====== TEXTAUSZUG

Peter Ablinger:
"KAMMERSYMPHONIE"
aus: "Instruments &"
für 12 Instrumente und Dirigent (2009)
picc,ob,cl,fag,hrn,trp,pos,2vl,va,vc,kb, e.g.20'
"Instruments &" ist kein Stück. Es ist ein offenes Projekt, in dem jede einzelne Erscheinungsform nur ein Splitter eines nie in Erscheinung tretenden Ganzen ist.
Die erste Aufführung am 26.10.2006 in Berlin im Ballhaus Naunynstrasse, hatte den Untertitel "KEIN KONZERT" und war eine Art öffentlicher Probe wo die Spieler den Notentext erst on stage erhielten; parallel dazu, und wie eine Grundierung dieses nicht-konzertanten Vorgangs, habe ich einen Text - "Progamm Notes For One Composer" - gelesen...
Die zweite Aufführung in der Berliner Galerie Coma am 9.1.2007 hat einen ganz anderen Notentext zur Grundlage ("REGENSTÜCK"), der dann auch - wie üblich - vorher einstudiert wurde, und sich aus der Spektral-Analyse einer Regen-Aufnahme herleitet. In Kombination mit der temporären Installation eines Tropf-Geräusches (Wasser aus einem nassen Lappen tropft auf eine Trommel) entsteht eine Art Kontrapunkt verschiedener Zeiten: Das absolut vorhersehbare, aber nicht wiederholbare Ritardando der realen Wassertropfen, und die Da Capo-Spielen einer "Regen"-Partitur, die der Wahrnehmung selbst nach mehrmaliger Wiederholung unvorhersehbar bleibt.
Die dritte Aufführung - oder auch Erscheinungsform von "Instruments &" ("16 STÜCKE", UA am 1.2.2007 im Alten Rathaus in Potsdam,) kombiniert die Instrumentalisten (der Notentext kann für verschiedene Besetzungen instrumentiert werden) mit einer Schulklasse. Wie schon in den früheren "Versionen" des Stücks werden gewissermaßen verschiedene Präsenzen einander gegenübergestellt: Das auratisch Aufgeladene und das alltäglich Private, das Kunstvolle und das Schmucklose, die Fiktion (oder Poesie) und das Hier und Jetzt. In die Pausen der "16 Stücke" (diesmal einer Musik, die selbst eher zuzuhören scheint, als daß sie sich dem Hören präsentierte) sagen die verstreut unter das Publikum gemischten Schüler einfach nur das, was sie eben jetzt gerade, während die Musik schweigt, hören. (Dieser Sprecherpart kann ebenfalls variabel besetzt, oder sogar von den Instrumentalisten selbst übernommen werden.)

============

| ZIEL A |
Wann und wo fand laut dem Text über „Instruments &“ die erste Aufführung statt?
| ZIEL B |
Schreibe die Zeilen der Datensätze neu, beginnend mit der Zeile mit „[Grey Facebook Icon] (1021, 2015)“ bis einschließlich der Zeile mit „[Lightning Protection System] (566, 1759)“. Ersetze darin „Increment“ durch „Plus“ und lass alles andere unverändert.

====== EINTRÄGE

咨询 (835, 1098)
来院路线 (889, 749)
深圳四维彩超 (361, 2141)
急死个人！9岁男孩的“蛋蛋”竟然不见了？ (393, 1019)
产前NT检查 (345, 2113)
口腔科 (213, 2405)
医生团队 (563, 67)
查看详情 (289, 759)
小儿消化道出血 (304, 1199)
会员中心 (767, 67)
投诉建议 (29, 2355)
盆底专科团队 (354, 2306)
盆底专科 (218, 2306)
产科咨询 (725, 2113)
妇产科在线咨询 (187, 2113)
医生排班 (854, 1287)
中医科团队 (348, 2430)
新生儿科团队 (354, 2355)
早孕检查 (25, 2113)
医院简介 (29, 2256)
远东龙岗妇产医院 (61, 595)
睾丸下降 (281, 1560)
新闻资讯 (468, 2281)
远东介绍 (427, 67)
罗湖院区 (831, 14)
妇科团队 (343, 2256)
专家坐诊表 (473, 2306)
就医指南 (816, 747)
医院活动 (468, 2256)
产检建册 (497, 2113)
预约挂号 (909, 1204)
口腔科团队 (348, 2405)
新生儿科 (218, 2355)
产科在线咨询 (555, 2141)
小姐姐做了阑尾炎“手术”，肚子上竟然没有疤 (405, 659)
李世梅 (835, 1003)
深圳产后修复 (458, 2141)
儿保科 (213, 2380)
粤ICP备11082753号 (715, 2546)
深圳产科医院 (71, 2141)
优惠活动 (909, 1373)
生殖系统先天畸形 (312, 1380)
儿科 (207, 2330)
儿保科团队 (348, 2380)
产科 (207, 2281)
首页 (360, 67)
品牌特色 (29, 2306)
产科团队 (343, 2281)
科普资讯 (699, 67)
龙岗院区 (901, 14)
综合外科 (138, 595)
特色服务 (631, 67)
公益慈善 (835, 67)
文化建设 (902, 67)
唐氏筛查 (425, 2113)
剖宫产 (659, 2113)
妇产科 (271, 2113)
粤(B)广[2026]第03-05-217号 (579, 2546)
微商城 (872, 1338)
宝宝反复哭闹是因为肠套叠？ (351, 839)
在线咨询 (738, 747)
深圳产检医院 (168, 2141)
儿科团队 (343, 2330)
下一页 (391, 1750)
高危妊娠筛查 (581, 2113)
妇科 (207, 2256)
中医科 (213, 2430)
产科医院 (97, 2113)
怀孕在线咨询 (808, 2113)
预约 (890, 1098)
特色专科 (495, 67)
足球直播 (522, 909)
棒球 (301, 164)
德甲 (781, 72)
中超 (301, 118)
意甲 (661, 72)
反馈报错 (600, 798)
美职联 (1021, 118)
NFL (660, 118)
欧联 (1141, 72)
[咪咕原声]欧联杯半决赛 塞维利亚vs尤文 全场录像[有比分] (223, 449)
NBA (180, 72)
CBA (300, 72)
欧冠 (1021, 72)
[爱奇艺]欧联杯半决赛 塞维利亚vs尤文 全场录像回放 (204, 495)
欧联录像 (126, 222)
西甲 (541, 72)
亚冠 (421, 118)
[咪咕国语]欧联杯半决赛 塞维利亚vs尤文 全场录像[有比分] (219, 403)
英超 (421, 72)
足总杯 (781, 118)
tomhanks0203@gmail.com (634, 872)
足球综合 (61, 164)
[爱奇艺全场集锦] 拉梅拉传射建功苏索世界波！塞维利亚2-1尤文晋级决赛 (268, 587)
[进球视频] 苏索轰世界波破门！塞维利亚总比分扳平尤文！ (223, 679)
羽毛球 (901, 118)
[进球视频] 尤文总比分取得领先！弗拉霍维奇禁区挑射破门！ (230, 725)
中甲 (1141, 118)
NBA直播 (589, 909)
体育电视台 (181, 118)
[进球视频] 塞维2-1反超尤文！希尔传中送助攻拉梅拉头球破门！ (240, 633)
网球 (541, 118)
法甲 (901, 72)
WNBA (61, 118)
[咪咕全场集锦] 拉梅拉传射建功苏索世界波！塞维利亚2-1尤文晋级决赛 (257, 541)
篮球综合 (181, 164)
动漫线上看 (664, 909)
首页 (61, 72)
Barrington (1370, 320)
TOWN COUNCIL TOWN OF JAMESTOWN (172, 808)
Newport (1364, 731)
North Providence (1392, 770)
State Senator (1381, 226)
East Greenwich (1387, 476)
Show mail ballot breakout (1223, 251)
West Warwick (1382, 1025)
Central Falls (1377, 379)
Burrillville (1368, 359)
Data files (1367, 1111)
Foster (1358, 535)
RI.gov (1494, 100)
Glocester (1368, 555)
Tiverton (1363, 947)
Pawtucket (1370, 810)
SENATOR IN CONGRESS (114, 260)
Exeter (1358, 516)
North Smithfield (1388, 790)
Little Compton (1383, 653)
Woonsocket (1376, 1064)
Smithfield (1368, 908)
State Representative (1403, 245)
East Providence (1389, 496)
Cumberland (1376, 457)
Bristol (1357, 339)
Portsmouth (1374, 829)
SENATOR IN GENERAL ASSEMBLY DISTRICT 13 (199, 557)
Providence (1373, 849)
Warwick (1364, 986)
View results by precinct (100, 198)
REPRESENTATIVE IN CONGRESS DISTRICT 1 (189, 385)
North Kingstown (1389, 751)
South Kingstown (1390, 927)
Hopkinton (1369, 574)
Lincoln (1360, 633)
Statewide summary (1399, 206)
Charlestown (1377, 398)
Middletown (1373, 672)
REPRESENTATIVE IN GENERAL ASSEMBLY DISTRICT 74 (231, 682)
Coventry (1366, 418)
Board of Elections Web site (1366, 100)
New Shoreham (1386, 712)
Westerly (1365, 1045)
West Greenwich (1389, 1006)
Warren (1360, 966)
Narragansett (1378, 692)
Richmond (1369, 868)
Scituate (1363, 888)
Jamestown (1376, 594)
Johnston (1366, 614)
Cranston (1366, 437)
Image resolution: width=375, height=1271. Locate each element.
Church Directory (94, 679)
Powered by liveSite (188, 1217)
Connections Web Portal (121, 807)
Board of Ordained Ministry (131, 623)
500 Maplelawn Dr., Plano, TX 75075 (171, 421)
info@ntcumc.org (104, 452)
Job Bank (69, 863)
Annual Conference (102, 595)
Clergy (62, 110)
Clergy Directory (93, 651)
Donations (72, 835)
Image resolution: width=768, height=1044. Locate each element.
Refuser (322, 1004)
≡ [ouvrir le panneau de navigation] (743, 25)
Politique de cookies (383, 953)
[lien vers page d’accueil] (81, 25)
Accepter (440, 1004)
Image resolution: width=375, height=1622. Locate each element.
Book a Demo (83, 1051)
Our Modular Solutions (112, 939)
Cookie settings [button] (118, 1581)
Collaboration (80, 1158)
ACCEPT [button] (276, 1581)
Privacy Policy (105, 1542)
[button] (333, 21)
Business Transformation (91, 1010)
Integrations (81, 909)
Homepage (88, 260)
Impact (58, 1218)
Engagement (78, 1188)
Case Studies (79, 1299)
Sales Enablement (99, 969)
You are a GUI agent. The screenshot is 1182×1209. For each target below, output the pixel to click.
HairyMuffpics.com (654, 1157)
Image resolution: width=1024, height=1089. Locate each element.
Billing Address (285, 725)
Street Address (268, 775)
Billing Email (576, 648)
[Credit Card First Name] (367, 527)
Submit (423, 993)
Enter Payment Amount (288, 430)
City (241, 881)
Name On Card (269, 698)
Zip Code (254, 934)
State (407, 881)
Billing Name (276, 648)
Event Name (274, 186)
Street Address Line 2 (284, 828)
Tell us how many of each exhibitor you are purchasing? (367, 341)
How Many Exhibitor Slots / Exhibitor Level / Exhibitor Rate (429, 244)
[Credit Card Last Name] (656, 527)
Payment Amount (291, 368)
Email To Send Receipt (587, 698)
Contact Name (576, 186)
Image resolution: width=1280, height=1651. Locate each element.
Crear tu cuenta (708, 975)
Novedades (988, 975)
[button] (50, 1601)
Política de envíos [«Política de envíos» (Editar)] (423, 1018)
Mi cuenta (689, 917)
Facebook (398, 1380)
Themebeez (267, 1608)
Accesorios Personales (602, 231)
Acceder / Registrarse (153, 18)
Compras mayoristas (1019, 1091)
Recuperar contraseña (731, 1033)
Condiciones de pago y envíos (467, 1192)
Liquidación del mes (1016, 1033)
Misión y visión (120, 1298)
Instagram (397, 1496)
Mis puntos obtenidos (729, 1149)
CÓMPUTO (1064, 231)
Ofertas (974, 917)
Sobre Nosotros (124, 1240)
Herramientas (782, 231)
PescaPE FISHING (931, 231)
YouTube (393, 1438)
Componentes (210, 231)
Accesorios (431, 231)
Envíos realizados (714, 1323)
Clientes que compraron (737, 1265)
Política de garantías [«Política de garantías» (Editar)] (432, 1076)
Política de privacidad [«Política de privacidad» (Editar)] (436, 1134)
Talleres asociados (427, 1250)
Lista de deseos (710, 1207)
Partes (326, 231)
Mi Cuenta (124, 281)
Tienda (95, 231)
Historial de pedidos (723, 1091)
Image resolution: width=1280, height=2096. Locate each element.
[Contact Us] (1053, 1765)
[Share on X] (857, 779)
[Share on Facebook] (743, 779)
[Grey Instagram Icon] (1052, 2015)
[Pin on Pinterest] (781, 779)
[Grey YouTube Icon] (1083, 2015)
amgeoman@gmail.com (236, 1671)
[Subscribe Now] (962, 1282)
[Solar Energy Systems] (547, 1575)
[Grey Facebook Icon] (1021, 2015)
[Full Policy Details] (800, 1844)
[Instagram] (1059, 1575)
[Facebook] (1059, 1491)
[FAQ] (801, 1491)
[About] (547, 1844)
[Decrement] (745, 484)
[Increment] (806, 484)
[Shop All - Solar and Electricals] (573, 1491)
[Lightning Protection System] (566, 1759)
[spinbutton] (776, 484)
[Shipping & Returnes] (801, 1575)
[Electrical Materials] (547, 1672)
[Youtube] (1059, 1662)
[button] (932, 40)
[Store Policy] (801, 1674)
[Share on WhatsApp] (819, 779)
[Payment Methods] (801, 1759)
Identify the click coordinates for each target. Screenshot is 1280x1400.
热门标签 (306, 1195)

============

| SCHRIFTLICHE ANTWORT A |
Am 26.10.2006 im Ballhaus Naunynstrasse in Berlin.

| SCHRIFTLICHE ANTWORT B |
[Grey Facebook Icon] (1021, 2015)
[Full Policy Details] (800, 1844)
[Instagram] (1059, 1575)
[Facebook] (1059, 1491)
[FAQ] (801, 1491)
[About] (547, 1844)
[Decrement] (745, 484)
[Plus] (806, 484)
[Shop All - Solar and Electricals] (573, 1491)
[Lightning Protection System] (566, 1759)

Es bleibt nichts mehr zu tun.